[Collected data]
======

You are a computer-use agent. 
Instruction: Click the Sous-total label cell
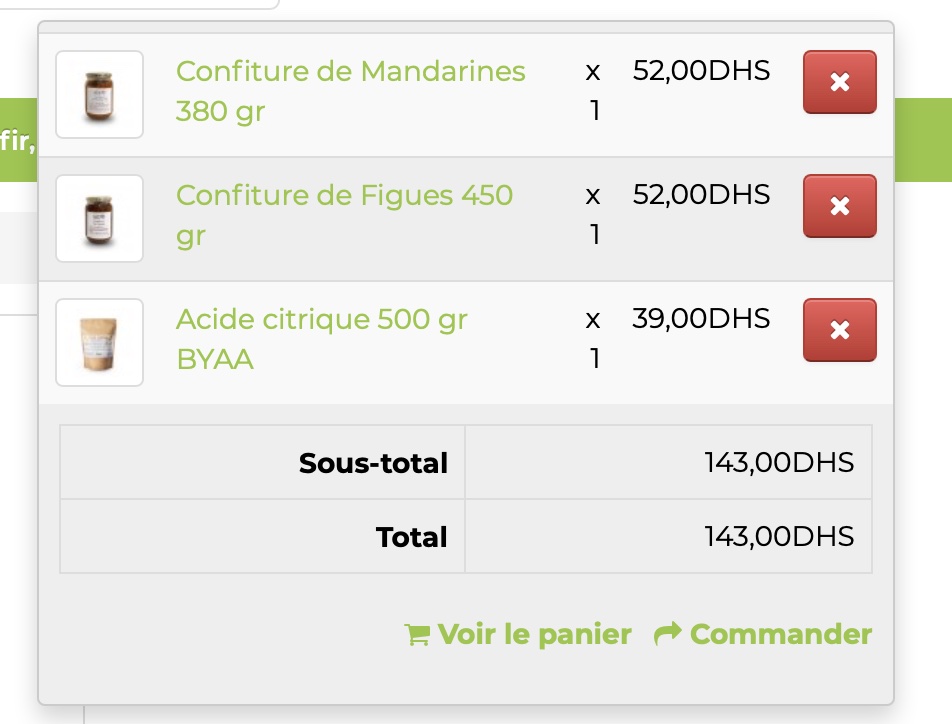(263, 462)
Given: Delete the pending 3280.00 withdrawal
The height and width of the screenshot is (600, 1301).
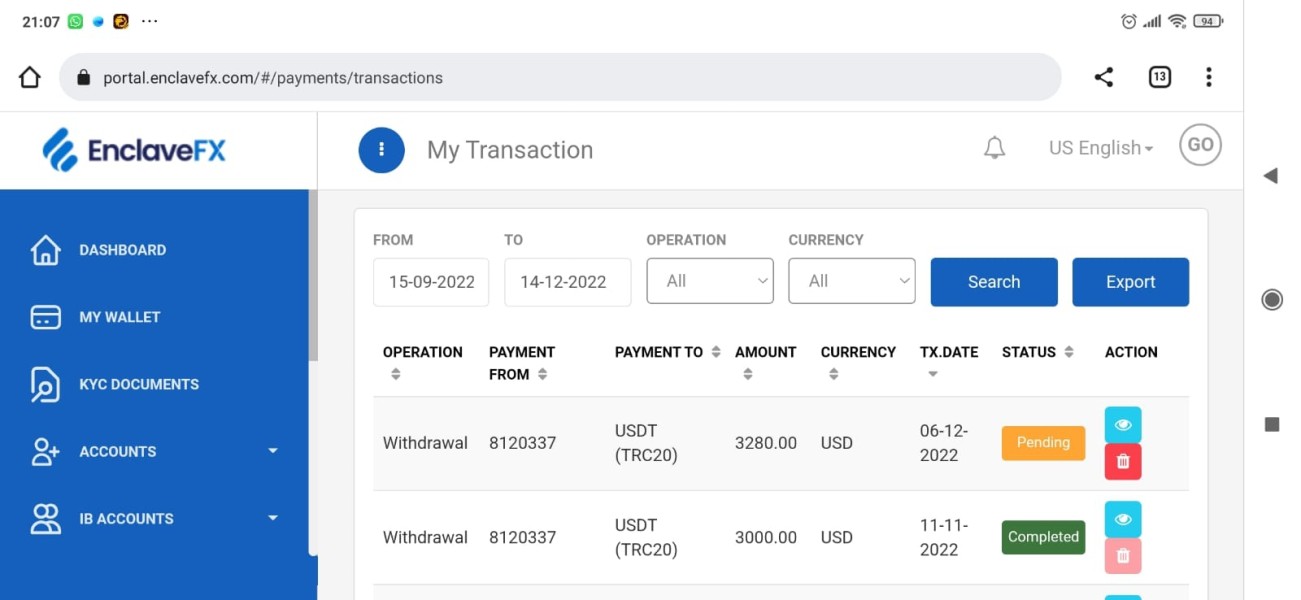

======

__Activity__. Once you reach the line containing "Given: Delete the pending 3280.00 withdrawal", print it and every line after it exactly, through the end of the entries, without any pictures.

__Response__.
Given: Delete the pending 3280.00 withdrawal
The height and width of the screenshot is (600, 1301).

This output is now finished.